和闺蜜嫁进侯府吃瓜看戏(穿书) 第29节

  太夫人这才收了威风,依旧悻悻,“好像谁没当过婆婆似的。”
  别以为自己有了儿媳妇,就能挺起腰杆摆谱了。
  她还没死呢。
  孟婉茵如坐针毡,过了一会儿借着更衣的借口离席,叫来祁妈妈。
  “给两位少夫人的饭菜都送去了?她们可说了什么?”
  祁妈妈脸色有些不好,“二少夫人自是不必说,千恩万谢的,毕竟是您亲儿媳妇嘛。可九思院那边……奴婢刚走没多远,就瞧见老太太身边的钱妈妈也拎着食盒进去了。”
  孟婉茵叹了口气:“老太太一向偏心大公子,惦记着大孙媳妇也正常。”
  “不过,二少夫人倒是问了一句。”祁妈妈又道,“她问奴婢送去的饭菜,是只给她送的,还是人人都有?”
  孟婉茵顿觉头疼,早就听说周、沈两家的姑娘是互不顺眼的死对头,这才进门第一天,就要攀比上了?
  可她作为侯府主母,总不能太偏心自己亲儿子,明面上还是要端水的。
  她双手合十:“老天保佑,让我过两天安生日子吧。”
  要是让她天天一睁眼就给两个儿媳妇断官司,她,她宁可把自己关起来陪猫玩儿!
  “不吃了,走,回屋喂绒团儿去。

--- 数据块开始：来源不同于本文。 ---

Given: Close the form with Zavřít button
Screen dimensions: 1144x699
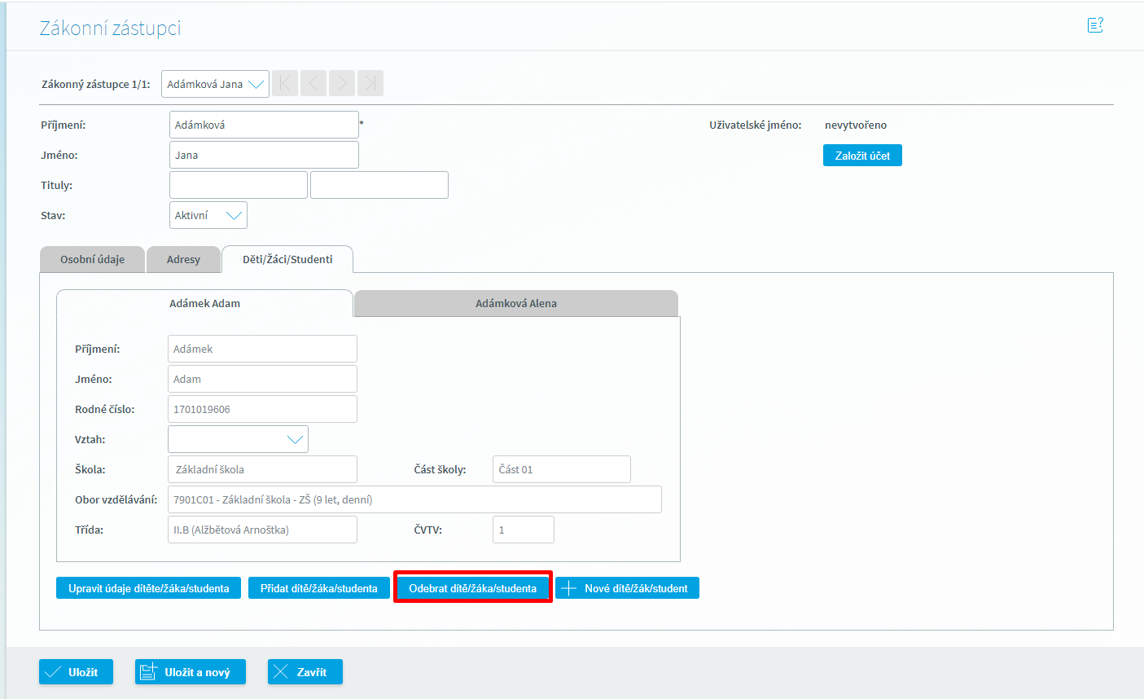Looking at the screenshot, I should coord(305,672).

”
  沈令月吃饱喝足,又洗了个澡,趴在床上睡了一觉,再一睁眼,天都黑了。
  新房里点起了粗长的龙凤喜烛,照得满室通明如白昼。
  据说这喜烛要燃到天明,预示着新人白头到老。
  她坐起来伸了个懒腰,问青蝉:“前院的宴席是什么时候散的?”
  “听说一直闹腾到了未时,侯爷才发话让散了。”
  青蝉这一下午也没闲着,出去和澹月轩伺候的丫鬟小厮套了一圈近乎。
  她笑道:“他们说咱家姑爷被灌了好多酒,到最后都不是一杯一杯地喝,而是直接上酒坛子了。”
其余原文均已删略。